Please keep to the lines below from the one with "Córdoba西班牙海外发稿 (458, 1080)" through the one with "Екатерина俄罗斯海外发稿 (945, 1048)", and restate them word for word, ends included.

══════════════════════════════

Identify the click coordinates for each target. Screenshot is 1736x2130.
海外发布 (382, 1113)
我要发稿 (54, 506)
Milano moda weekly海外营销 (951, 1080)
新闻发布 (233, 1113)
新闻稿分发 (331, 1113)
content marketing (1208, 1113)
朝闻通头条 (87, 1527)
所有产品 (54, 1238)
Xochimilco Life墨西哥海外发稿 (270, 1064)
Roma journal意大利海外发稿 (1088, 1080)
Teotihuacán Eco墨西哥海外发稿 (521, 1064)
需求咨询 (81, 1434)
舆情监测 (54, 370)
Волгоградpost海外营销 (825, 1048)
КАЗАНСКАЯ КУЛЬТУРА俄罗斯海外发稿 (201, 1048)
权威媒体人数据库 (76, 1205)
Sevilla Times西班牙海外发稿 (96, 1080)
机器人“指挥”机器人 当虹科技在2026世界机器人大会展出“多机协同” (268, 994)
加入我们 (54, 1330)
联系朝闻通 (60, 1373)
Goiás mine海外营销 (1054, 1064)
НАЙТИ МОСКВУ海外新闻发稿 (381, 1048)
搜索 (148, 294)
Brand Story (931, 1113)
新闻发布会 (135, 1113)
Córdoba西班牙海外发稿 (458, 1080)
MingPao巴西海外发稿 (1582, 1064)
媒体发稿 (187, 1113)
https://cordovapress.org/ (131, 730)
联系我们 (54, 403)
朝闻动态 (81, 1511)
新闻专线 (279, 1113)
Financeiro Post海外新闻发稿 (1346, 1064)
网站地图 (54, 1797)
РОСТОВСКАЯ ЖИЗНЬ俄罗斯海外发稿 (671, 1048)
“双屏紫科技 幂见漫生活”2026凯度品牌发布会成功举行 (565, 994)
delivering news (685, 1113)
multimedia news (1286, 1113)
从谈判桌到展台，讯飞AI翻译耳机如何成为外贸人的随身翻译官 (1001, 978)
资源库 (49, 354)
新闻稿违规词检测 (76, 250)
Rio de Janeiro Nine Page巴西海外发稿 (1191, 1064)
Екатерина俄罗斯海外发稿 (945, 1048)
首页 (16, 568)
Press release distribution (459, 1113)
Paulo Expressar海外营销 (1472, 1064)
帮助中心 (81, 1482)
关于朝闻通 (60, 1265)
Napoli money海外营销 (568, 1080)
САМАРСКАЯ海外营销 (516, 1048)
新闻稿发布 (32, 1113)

══════════════════════════════

* TASK OUTPUT
Córdoba西班牙海外发稿 (458, 1080)
MingPao巴西海外发稿 (1582, 1064)
媒体发稿 (187, 1113)
https://cordovapress.org/ (131, 730)
联系我们 (54, 403)
朝闻动态 (81, 1511)
新闻专线 (279, 1113)
Financeiro Post海外新闻发稿 (1346, 1064)
网站地图 (54, 1797)
РОСТОВСКАЯ ЖИЗНЬ俄罗斯海外发稿 (671, 1048)
“双屏紫科技 幂见漫生活”2026凯度品牌发布会成功举行 (565, 994)
delivering news (685, 1113)
multimedia news (1286, 1113)
从谈判桌到展台，讯飞AI翻译耳机如何成为外贸人的随身翻译官 (1001, 978)
资源库 (49, 354)
新闻稿违规词检测 (76, 250)
Rio de Janeiro Nine Page巴西海外发稿 (1191, 1064)
Екатерина俄罗斯海外发稿 (945, 1048)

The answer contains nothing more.